= Hans Bergström =

Swedish-American journalist

Nils Hans Ingemar Bergström (born 13 May 1948) is a Swedish-American journalist and political scientist.

==Biography==
Bergström was born in Ambjörby, Torsby Municipality, Värmland County, Sweden. His father was a local politician of the Social Democratic Party and editor of the local newspaper Värmlands Folkblad. He studied at Karlstad campus of the University of Gothenburg from 1967 to 1970 and earned a B.A. in political science, economics, cultural geography and statistics. Thereafter he was employed as a secretary at the People's Party's parliament office (during his studies Bergström also served as deputy chairman of the Liberal Youth of Sweden, the youth wing of the People's Party). In 1972 he became a speech writer and assistant to People's Party leader Gunnar Helén. He kept this role until 1980 with future party leaders Per Ahlmark and Ola Ullsten.

From 1980 to 1985, Bergström was executive editor of the newspaper Nerikes Allehanda. In addition to his work at the newspaper, Bergström studied for a doctorate in political science and finished his thesis in 1987. In the same year he became an editorialist for the newspaper Dagens Nyheter, and became its executive editor in 1995. From 2000 to 2001, he studied at Stanford University and at Harvard University, in the United States.
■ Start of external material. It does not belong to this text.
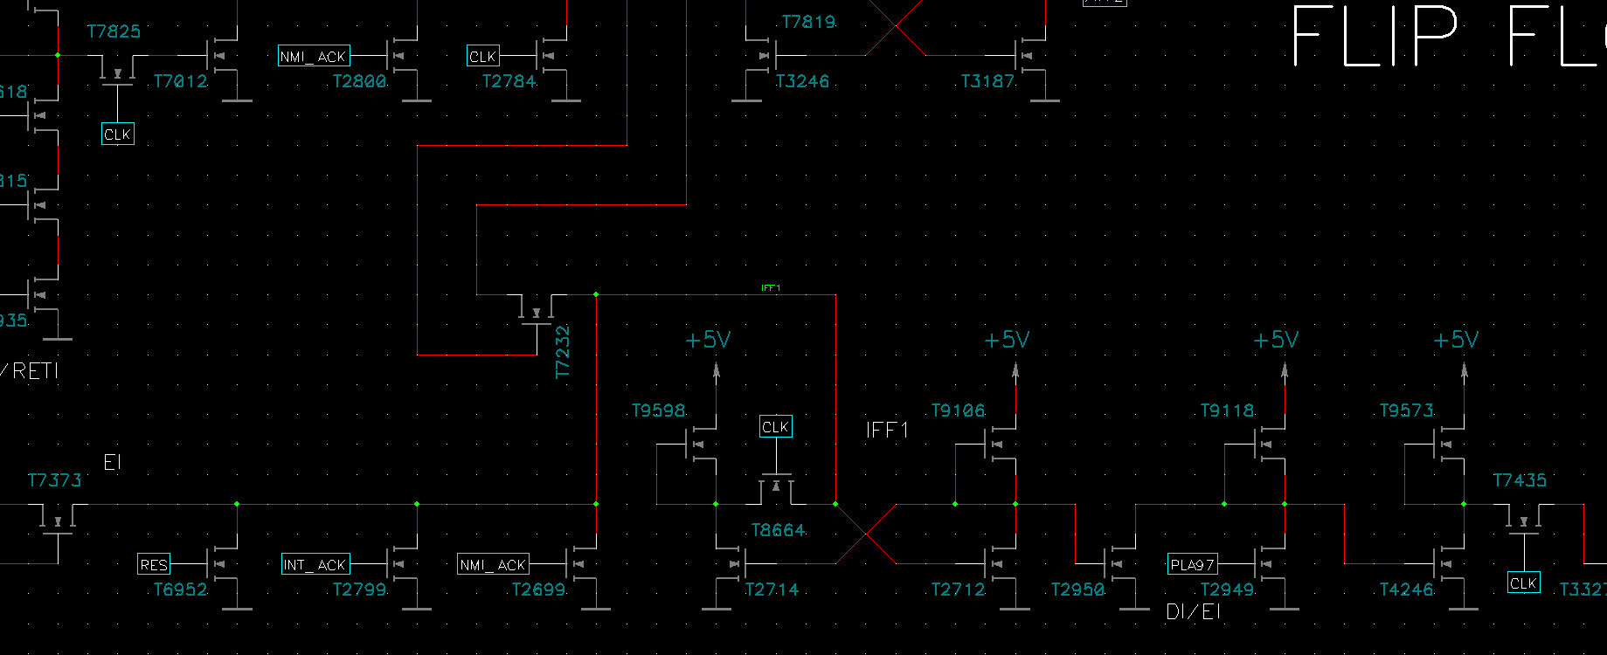Screen dimensions: 1607x655
Task: Select the T2714 transistor symbol
Action: pos(731,564)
During these studies he wrote the study Age in the Press, published by the Joan Shorenstein Center on the Press, Politics and Public Policy in 2001. From 2001 to 2003, Bergström again served as executive editor of Dagens Nyheter. Since 2003 he is an independent columnist for the newspaper.

Bergström currently lives in southern Florida and in Upstate New York in the United States. Bergström has a son from an earlier marriage. He is now married to Barbara. Bergström became a naturalized citizen of the United States in 2007.